- [STATED GOAL]: Give only the number of lines in the rows below that contain the word "resolution".

"""

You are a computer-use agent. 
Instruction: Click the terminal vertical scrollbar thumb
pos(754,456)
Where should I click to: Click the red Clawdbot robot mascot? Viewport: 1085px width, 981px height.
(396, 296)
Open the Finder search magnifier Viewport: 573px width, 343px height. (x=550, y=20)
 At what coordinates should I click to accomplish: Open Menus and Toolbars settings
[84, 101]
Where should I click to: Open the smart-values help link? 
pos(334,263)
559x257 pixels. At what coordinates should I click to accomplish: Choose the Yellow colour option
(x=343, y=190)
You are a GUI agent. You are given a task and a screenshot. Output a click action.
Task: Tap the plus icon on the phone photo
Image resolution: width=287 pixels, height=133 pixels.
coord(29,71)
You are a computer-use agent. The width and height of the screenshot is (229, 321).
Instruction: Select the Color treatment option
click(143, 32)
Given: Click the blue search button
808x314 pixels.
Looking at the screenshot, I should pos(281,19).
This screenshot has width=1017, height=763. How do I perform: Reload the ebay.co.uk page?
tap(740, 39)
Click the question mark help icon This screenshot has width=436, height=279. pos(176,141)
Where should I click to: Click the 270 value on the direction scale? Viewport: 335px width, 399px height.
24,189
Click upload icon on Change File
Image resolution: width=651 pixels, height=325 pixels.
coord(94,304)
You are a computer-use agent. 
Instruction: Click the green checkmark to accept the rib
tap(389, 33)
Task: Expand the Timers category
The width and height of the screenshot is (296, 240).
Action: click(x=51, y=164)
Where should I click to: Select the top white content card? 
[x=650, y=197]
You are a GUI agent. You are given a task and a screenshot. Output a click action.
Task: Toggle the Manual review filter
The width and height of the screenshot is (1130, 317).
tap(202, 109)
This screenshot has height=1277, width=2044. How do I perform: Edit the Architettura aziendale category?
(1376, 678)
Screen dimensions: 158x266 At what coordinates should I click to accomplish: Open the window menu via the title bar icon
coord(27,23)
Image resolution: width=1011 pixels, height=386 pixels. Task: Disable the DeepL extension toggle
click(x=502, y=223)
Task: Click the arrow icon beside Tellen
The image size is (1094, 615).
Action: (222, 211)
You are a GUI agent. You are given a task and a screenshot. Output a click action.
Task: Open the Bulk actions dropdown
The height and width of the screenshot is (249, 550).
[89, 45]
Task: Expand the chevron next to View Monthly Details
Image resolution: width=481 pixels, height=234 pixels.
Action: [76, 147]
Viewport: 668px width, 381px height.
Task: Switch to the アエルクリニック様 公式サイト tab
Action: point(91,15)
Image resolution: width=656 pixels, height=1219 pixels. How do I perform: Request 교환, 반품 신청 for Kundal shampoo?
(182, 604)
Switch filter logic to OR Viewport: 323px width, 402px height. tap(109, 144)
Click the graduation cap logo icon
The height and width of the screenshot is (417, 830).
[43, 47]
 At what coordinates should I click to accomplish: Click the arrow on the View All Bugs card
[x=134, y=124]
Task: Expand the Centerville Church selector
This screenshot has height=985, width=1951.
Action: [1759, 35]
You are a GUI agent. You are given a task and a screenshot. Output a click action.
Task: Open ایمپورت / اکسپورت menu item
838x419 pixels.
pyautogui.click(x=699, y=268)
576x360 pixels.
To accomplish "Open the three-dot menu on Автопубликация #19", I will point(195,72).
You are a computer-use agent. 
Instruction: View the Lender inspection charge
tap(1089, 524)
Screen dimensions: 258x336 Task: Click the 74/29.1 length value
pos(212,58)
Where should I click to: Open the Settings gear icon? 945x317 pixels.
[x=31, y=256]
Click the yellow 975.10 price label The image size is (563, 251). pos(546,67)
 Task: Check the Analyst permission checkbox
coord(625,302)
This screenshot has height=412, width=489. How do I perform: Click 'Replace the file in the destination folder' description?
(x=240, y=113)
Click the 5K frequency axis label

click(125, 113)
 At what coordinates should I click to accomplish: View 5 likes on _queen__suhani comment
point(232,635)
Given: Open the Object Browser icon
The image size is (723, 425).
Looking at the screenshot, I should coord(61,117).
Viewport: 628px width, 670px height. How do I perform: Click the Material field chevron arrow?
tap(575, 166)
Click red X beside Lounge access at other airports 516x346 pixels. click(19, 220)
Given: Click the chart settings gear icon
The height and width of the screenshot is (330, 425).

"""

- [RESULT BELOW]: 5